TELF AG, a comprehensive international physical commodities trader, has published a report titled “TELF AG on European Gas Futures – September 19, 2023,” addressing recent developments in European natural gas futures.
The report highlights a significant 8% surge in European natural gas futures, reaching €35.5 per megawatt-hour. This surge is attributed to the breakdown of union talks and partial strikes initiated at two Chevron facilities in Australia. These facilities play a pivotal role in the natural gas sector, supplying over 5% of the global total, particularly to Asia. The strikes could potentially disrupt LNG supply to Asia if they persist.

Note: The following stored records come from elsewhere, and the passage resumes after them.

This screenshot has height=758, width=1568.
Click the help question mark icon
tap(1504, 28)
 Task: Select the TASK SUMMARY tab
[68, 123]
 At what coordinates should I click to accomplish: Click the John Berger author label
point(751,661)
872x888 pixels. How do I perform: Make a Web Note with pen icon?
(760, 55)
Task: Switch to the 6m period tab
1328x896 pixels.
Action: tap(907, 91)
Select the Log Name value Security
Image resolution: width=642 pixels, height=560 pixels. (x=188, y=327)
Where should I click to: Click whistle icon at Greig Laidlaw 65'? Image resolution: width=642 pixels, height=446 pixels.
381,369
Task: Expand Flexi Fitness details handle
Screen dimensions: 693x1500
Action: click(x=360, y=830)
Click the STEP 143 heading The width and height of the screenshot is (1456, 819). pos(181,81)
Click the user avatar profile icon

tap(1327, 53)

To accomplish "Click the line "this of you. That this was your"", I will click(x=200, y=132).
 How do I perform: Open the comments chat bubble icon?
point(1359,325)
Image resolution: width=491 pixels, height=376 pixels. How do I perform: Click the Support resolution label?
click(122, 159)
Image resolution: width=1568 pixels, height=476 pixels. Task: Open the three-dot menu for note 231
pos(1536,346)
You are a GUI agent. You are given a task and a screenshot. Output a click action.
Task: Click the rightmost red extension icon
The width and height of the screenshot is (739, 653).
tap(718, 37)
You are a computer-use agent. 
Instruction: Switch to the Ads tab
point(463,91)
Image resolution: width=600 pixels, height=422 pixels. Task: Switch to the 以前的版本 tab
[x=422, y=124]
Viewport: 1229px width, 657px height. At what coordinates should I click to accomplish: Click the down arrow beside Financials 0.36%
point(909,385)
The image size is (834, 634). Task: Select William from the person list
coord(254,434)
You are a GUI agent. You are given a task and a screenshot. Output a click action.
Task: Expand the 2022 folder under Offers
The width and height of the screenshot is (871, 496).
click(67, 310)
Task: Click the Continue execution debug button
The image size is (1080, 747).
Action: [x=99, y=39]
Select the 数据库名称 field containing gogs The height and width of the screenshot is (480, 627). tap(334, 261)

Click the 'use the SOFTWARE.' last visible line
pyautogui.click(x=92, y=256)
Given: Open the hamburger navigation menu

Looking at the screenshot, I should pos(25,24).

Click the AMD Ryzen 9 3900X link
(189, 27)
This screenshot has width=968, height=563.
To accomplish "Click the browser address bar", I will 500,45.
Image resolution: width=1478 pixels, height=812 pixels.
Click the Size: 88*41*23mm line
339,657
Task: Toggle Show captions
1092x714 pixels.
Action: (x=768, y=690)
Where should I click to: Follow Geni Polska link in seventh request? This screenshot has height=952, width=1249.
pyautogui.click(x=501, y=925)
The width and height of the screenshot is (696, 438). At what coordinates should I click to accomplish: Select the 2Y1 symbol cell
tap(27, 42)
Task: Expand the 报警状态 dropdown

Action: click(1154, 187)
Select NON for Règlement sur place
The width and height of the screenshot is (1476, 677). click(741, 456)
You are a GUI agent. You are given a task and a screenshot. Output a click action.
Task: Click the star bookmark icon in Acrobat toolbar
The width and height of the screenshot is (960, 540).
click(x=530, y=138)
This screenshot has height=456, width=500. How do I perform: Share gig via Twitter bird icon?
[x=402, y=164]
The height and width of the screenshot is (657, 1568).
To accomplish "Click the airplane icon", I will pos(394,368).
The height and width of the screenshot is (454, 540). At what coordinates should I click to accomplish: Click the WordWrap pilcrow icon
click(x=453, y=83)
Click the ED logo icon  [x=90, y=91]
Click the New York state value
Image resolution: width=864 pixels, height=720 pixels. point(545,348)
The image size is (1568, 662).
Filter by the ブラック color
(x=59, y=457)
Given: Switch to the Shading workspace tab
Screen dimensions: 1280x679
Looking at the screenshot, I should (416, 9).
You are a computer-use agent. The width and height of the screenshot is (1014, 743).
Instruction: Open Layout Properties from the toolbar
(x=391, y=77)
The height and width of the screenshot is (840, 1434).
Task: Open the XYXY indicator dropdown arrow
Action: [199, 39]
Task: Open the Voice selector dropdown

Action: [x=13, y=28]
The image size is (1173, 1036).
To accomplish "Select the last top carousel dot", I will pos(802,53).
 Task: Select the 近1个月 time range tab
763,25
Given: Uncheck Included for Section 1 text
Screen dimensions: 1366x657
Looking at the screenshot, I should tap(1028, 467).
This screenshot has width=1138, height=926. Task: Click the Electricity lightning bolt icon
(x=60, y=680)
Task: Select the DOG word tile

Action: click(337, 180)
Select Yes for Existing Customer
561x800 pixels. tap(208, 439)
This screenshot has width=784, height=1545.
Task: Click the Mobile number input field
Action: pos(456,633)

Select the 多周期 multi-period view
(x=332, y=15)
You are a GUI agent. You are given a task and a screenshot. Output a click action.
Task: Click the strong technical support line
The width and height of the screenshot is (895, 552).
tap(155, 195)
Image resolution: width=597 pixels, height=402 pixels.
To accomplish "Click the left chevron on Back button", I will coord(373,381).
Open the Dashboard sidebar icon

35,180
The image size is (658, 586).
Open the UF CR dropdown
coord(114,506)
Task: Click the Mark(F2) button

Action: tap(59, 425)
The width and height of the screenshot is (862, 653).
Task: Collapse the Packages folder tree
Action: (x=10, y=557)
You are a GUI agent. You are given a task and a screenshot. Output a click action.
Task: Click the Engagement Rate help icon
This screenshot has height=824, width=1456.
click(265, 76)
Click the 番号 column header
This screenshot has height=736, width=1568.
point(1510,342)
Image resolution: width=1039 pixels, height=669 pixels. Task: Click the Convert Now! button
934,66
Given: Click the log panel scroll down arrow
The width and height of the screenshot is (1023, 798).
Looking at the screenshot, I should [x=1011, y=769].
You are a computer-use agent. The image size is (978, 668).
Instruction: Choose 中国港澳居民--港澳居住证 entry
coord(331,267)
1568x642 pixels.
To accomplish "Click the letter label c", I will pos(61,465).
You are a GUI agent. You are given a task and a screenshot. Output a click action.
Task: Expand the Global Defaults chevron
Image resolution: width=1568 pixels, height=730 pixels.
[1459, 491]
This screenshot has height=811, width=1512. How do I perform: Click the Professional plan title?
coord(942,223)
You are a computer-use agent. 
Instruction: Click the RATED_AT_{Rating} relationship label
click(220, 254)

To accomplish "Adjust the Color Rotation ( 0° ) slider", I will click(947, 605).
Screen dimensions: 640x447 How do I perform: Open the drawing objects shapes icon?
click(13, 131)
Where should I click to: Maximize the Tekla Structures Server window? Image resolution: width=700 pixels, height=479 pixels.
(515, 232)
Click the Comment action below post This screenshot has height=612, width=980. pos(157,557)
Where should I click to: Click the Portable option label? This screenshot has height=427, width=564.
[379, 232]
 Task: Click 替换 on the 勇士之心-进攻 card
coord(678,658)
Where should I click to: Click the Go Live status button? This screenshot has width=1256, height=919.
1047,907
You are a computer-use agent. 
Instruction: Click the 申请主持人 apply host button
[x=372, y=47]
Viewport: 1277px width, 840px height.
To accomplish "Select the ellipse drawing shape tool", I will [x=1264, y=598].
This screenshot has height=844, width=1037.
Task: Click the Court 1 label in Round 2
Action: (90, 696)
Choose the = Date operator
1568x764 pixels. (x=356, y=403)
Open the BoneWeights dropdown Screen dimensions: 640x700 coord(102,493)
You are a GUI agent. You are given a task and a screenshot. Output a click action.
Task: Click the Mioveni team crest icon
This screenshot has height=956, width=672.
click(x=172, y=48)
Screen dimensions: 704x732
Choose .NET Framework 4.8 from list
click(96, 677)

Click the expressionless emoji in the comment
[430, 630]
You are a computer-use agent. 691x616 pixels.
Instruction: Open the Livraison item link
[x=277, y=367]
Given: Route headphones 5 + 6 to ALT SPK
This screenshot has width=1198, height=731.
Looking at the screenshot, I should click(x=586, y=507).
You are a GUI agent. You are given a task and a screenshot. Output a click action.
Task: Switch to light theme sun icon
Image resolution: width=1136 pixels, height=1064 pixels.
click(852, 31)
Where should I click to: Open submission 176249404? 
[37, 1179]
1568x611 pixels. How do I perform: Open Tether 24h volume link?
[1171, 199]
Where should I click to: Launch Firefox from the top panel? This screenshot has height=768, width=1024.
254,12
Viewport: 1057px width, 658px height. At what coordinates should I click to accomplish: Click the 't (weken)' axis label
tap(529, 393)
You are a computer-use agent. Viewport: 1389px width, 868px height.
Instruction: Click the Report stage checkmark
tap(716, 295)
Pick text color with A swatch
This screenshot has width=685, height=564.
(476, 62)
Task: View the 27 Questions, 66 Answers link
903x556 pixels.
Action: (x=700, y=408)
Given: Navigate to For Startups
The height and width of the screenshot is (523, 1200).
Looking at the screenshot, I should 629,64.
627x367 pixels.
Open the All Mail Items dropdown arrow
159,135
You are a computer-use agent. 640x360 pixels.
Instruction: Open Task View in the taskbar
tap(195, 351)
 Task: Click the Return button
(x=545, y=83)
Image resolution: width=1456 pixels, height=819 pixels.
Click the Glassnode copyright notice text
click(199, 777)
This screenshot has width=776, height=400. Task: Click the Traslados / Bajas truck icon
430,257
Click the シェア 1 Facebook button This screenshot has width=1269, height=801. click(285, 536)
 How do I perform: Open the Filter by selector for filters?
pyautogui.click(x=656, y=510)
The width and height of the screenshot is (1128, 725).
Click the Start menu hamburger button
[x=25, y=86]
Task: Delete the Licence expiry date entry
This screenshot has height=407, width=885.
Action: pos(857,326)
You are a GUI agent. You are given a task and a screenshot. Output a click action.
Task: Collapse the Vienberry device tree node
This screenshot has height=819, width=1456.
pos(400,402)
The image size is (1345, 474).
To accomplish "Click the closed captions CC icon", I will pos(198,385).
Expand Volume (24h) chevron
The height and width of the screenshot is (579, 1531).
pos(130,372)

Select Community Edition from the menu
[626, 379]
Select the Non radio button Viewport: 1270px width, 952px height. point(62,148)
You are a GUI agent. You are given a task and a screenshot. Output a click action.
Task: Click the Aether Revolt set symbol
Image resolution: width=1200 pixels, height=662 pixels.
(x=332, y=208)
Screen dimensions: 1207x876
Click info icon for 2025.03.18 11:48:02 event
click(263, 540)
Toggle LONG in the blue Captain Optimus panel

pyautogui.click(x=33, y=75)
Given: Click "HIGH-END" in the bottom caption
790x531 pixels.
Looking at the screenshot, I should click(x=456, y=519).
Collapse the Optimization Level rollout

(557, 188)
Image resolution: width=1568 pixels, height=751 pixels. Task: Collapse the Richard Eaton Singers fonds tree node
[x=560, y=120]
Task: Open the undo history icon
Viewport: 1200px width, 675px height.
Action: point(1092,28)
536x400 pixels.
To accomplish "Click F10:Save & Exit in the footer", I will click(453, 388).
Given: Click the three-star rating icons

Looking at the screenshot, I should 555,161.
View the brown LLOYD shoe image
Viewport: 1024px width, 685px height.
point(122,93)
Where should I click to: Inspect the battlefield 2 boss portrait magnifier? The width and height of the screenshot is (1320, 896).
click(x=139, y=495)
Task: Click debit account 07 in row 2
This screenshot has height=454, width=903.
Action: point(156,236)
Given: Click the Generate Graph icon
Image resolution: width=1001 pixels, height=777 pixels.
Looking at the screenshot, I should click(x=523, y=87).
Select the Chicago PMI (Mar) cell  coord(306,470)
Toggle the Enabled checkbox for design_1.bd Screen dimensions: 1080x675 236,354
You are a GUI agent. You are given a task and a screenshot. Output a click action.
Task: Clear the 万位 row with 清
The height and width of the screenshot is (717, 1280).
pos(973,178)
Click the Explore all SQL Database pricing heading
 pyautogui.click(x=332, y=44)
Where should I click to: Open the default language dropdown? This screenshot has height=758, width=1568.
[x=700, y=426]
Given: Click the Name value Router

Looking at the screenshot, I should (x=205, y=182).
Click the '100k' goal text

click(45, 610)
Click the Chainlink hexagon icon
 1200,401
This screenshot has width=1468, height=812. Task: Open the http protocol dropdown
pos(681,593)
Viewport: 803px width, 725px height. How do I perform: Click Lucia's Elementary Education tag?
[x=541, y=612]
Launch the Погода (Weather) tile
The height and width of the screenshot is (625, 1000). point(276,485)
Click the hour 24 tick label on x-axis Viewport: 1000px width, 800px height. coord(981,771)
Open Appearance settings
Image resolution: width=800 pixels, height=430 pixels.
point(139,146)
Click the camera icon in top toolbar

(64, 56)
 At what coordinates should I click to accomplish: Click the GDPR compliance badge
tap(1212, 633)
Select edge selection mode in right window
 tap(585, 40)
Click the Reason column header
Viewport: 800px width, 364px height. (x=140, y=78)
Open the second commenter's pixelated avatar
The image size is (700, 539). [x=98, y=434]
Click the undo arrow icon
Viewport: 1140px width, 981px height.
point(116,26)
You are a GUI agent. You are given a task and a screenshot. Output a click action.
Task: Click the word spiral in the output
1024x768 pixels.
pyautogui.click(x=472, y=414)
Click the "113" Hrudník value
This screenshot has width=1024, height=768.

Despite rising gas prices, Europe currently maintains fuel reserves at approximately 93% capacity, exceeding the European Union’s target date of November 1st for such levels. However, the elevated gas prices, about 50% above pre-invasion long-term averages, are impacting households and key industries.
The report highlights challenges faced by industries such as Germany’s automotive and petrochemical sectors due to high gas prices. Concerns about potential relocations by energy-intensive industries are growing if current price trends continue.
TELF AG emphasises the dynamic nature of the European gas futures landscape. Ongoing issues at Chevron’s Australian facilities and the upcoming winter demand from Asia are expected to contribute to an eventful period for the gas industry.